Меня слегка удивила та отстраненность, с которой он говорил о своем голосе, используя форму глагола в третьем лице, но в конце концов это были его личные взаимоотношения с собственным организмом. Я в них вмешиваться не хотел. Не в таком состоянии. К тому же я понятия не имел, какой голос у него был до этого. Я что, диктофон - запоминать голоса?
- Давай еще по одной махнем... Вот, пусть она здесь стоит. А то заразишься от меня - будешь тоже гундеть на своих семинарах.
Он поставил лампу между нами на стол и включил шнур в розетку.
- Убьет всех бактерий. Только не забудь мне напомнить - надо выключить ее через десять минут. Сгорим, если долго будет работать... Ты хорошо загораешь?
- Нет, у меня кожа плохая. Веснушки.
- Облазишь?
- Да я, в общем-то, редко хожу на пляж. В детстве только ходил. Мама загорать очень любила.

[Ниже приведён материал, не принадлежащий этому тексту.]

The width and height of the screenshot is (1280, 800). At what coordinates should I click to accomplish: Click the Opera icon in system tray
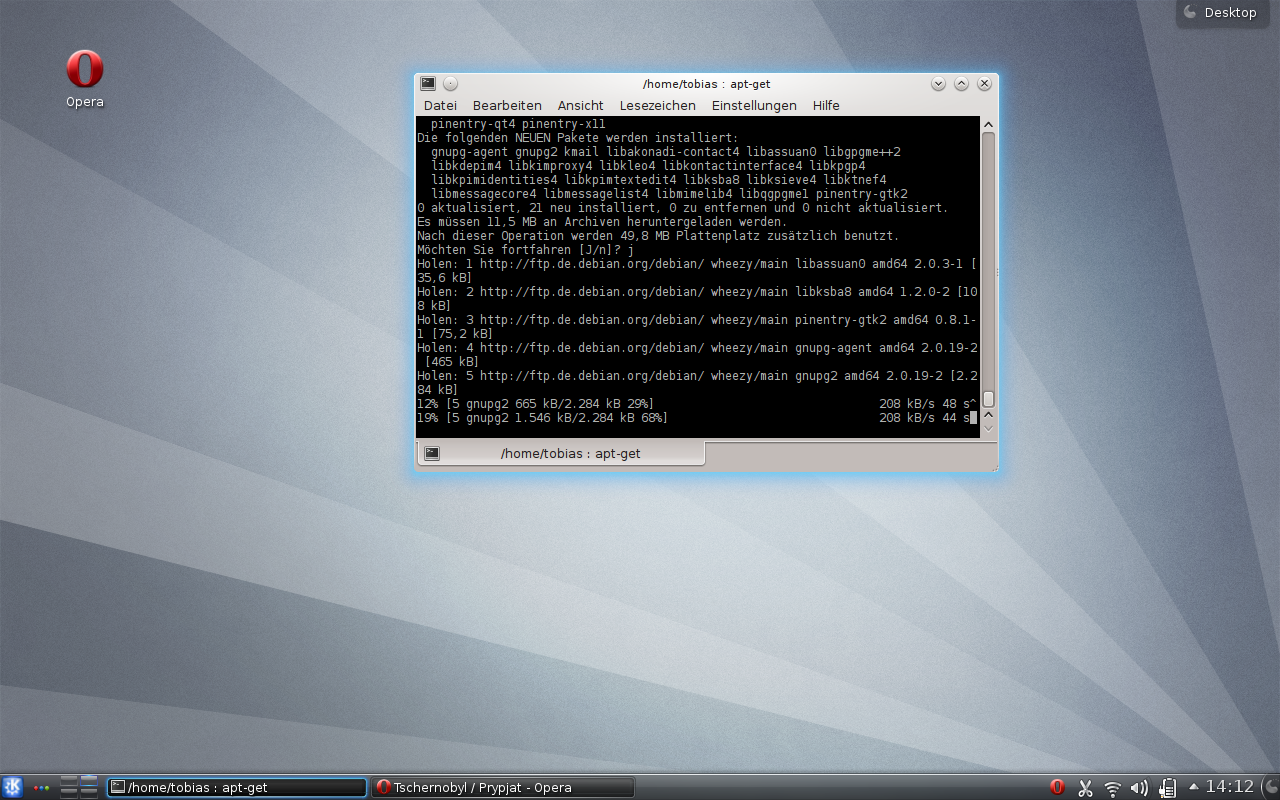1057,788
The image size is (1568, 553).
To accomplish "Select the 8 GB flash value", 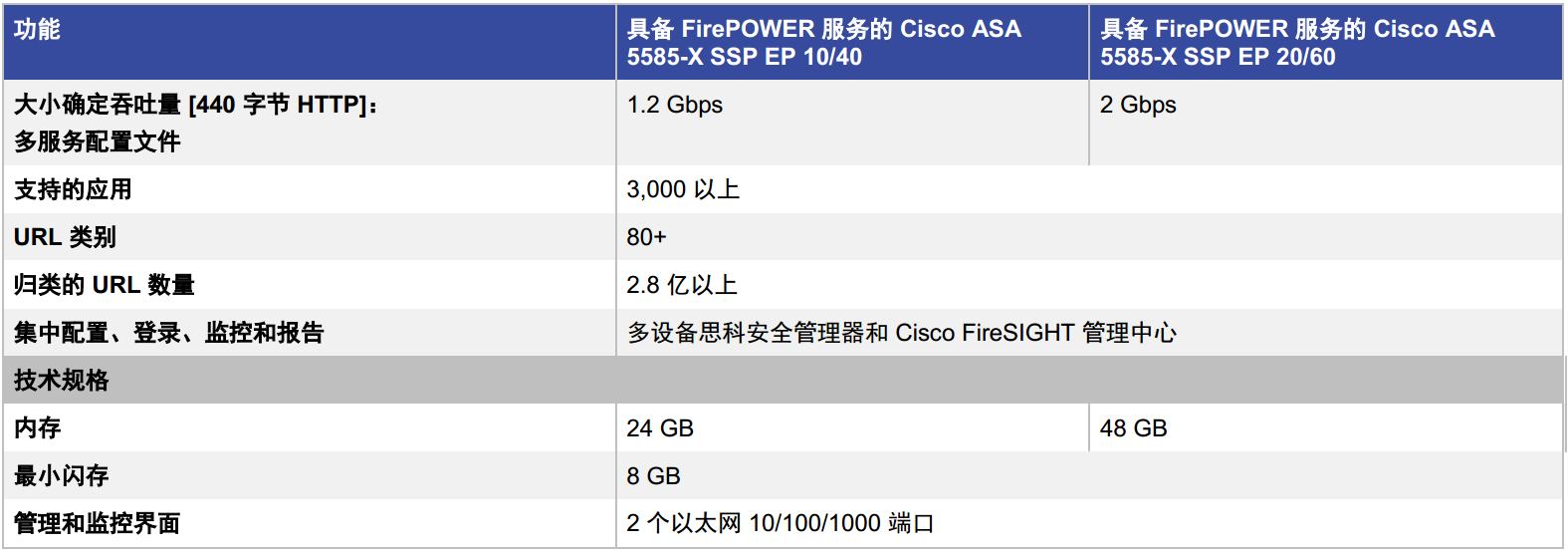I will click(x=1089, y=475).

- Понятно. - Он до краев налил обе рюмки. - Ну за тебя...
Через мгновение он легко выдохнул, подцепил вилкой кружок колбасы, зажмурился, откусил, посмотрел на меня и подмигнул веселым, слегка увлажнившимся глазом.

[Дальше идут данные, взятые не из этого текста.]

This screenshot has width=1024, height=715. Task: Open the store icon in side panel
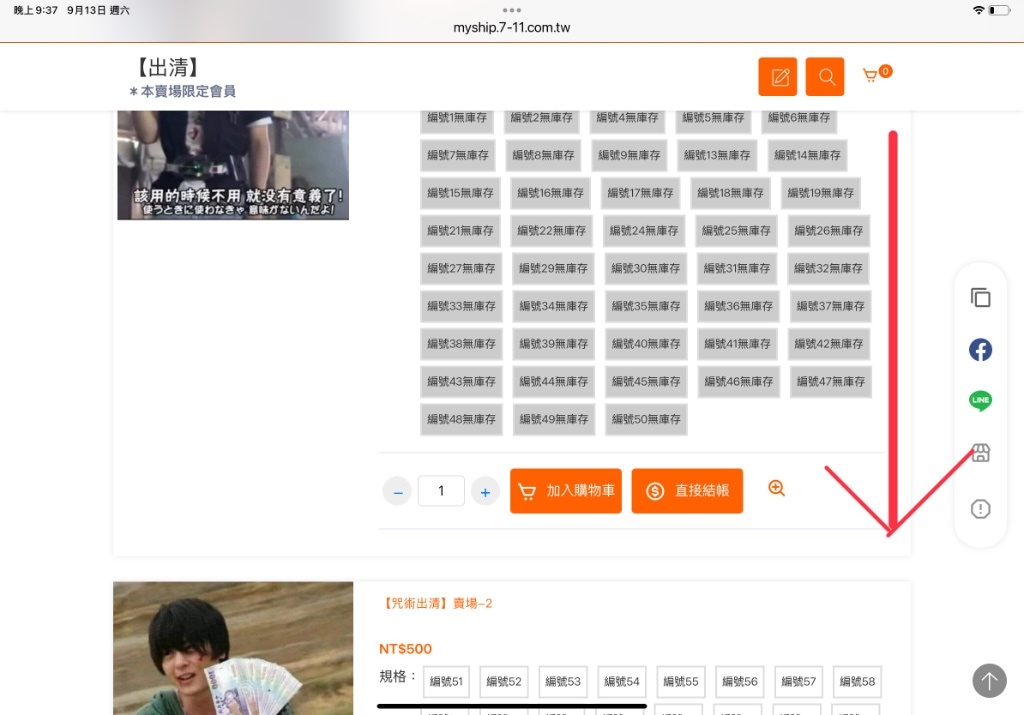981,453
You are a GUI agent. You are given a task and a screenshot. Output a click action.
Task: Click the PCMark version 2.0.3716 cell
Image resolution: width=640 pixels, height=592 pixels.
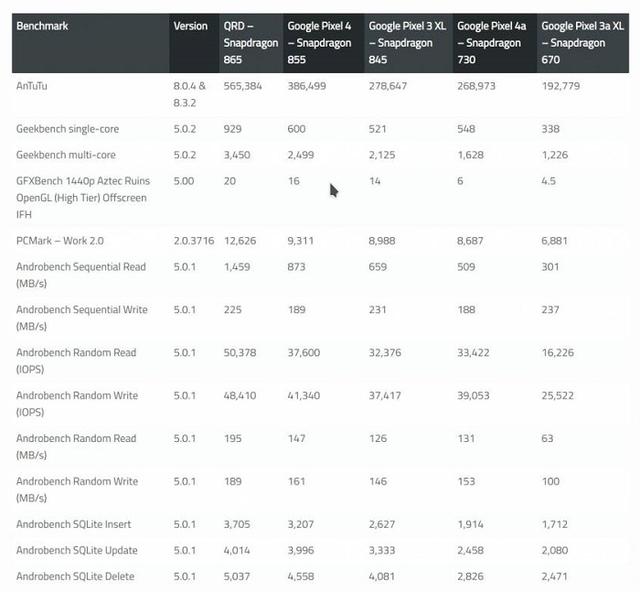point(194,241)
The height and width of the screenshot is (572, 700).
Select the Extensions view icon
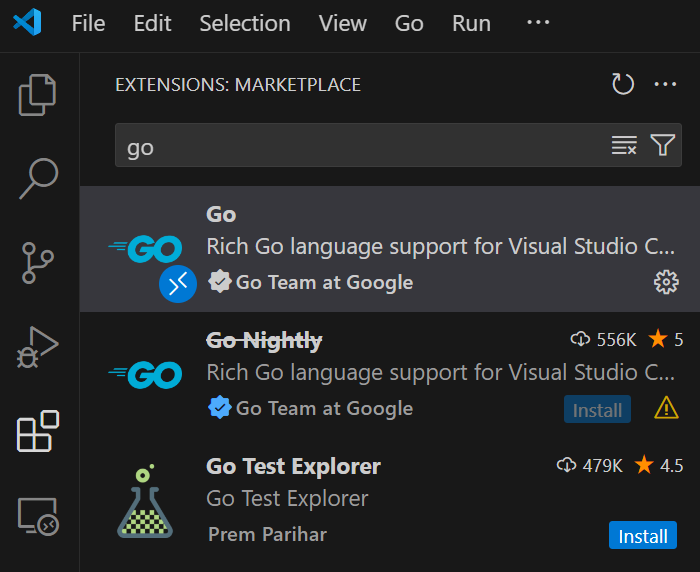click(x=39, y=431)
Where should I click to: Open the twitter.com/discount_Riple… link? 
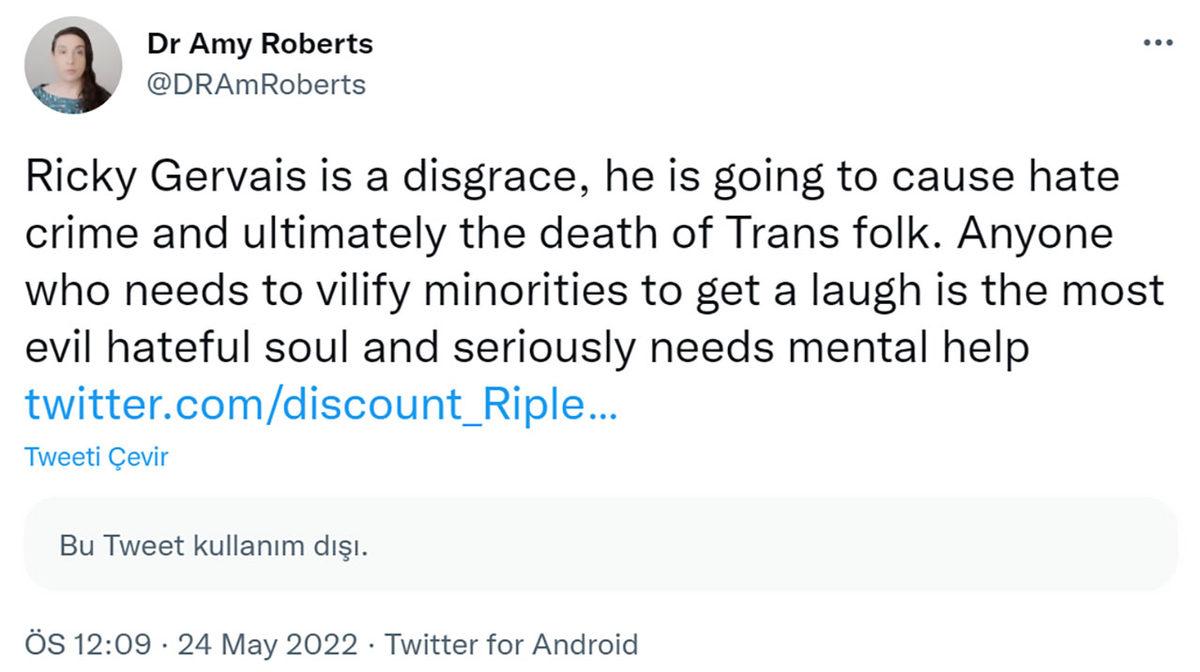320,405
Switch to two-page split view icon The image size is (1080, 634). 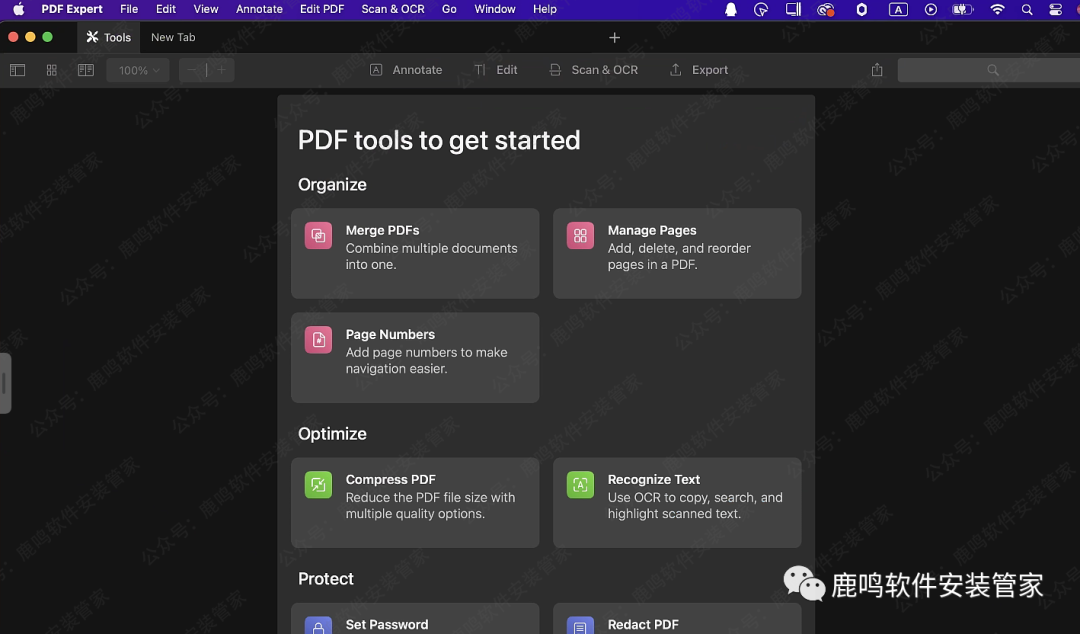pos(86,70)
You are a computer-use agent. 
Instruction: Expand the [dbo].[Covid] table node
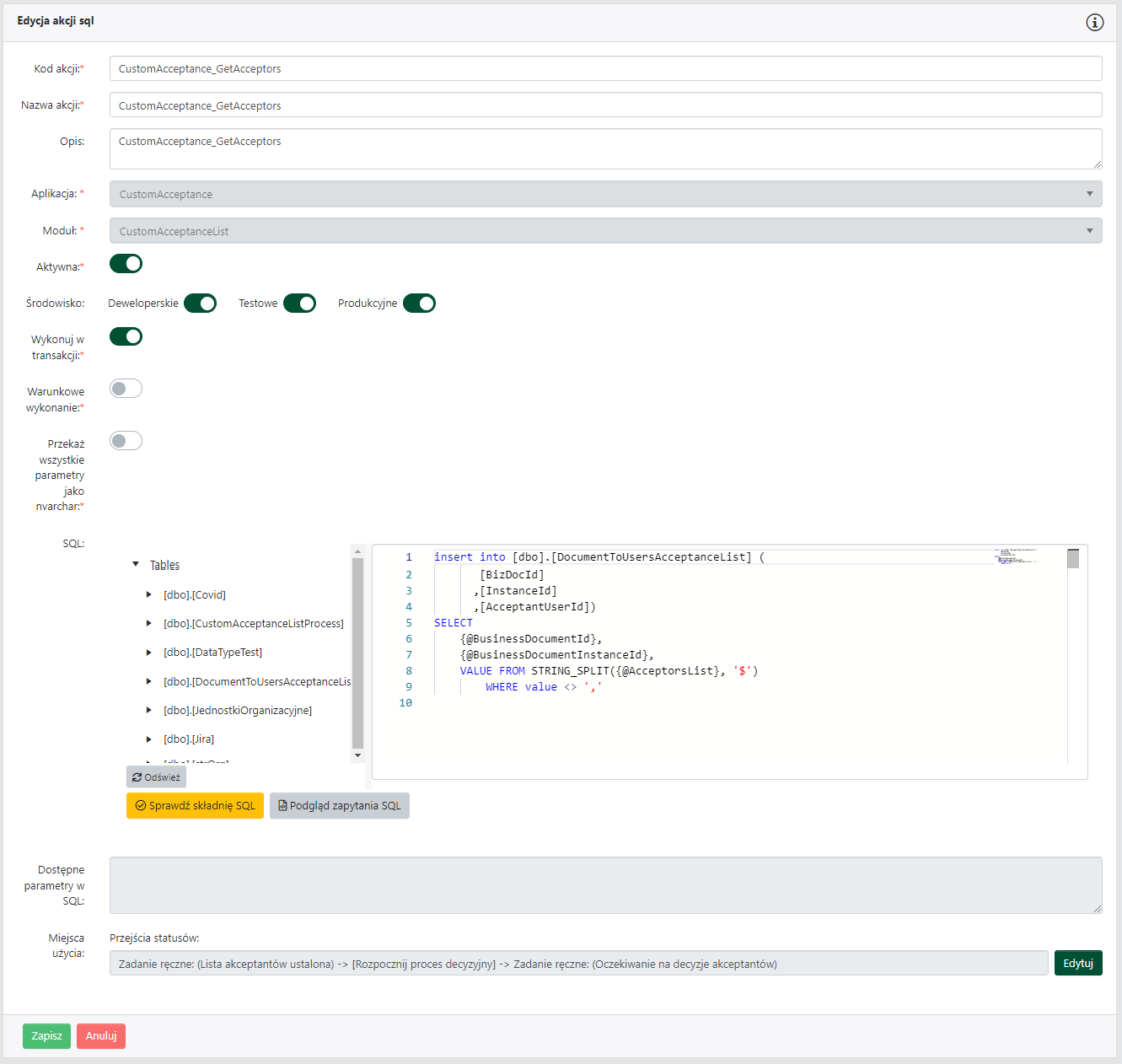149,594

- Ну так гоняли в детстве за то, что еврей? Или давал сдачи?
- Я не помню.
- Да ладно, профессор. Какой там не помнишь! Со скрипочкой, наверное, в музыкальную школу ходил. А они тебя во дворе уже поджидали.
- Я не помню.
Воспоминания прекрасны только тогда, когда ты не делишь их с остальными. Надежность швейцарского банка. Или сверхзасекреченного компьютера американских спецслужб. Как в голливудском кино.
"Введите код доступа".
К тому же глагол "поджидали" не очень успешно маскировал слово "жид". Оно просвечивало, как оттопыренные уши, глаза навыкате и рыжие волосы.

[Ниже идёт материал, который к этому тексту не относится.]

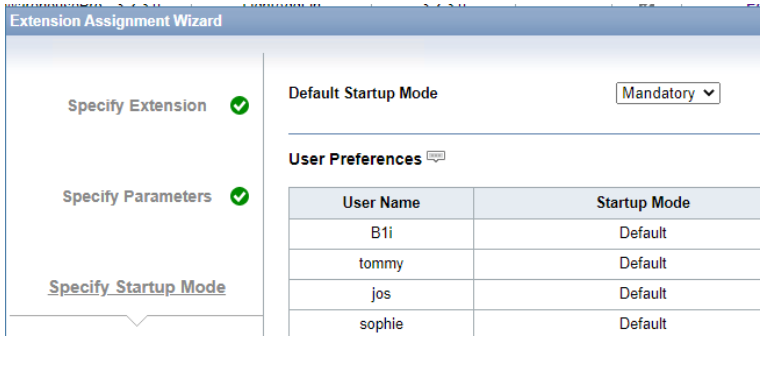The image size is (773, 366).
Task: Select the Specify Startup Mode step link
Action: pyautogui.click(x=137, y=287)
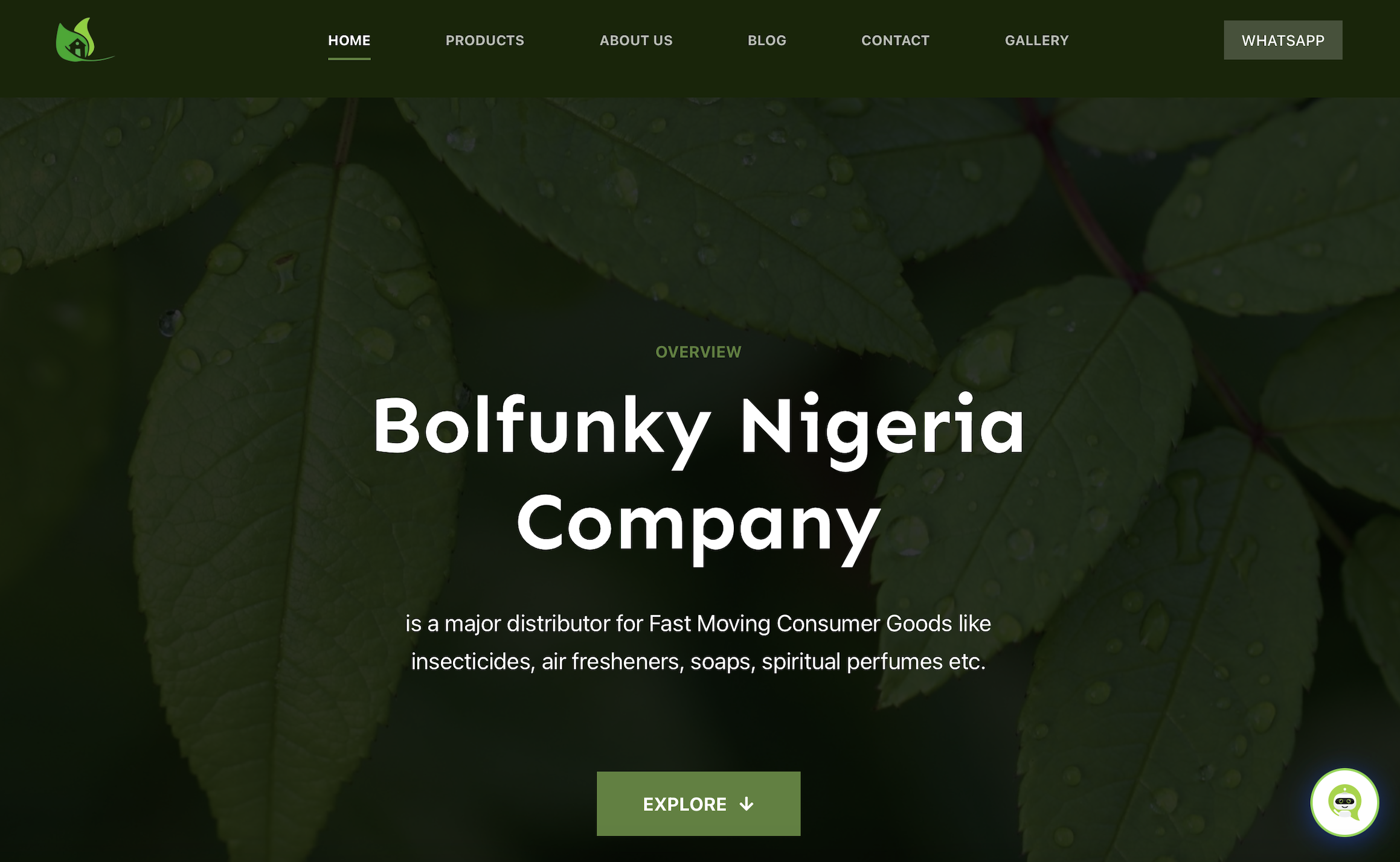
Task: Click the green underline beneath Home
Action: [x=349, y=59]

"А ну-ка, жиденок, иди сюда! Скажи матерное слово".
Сколько мне было тогда? Года четыре? От этого, очевидно, и рождалось недоумение. Слишком рано, чтобы понять - жизнь не сахар. Со всей невозможностью произнести этот "сахар" и не картавить в конце. Никто ведь не понимает, насколько иронично обошлась с тобою судьба. В этническом смысле. Поэтому постоянное давление. И ты должен выбрать в итоге - еврей ты или нет.
Но бабушка сказала: "Все чепуха. Люди должны быть разными". И это тоже было не совсем понятно. Почти как слово "жиденок".
Зато удивительная радость, когда потом узнаешь вдруг, что Жид - это еще и знаменитый французский писатель. Забавно, с каких вещей может начаться интерес к мировой литературе.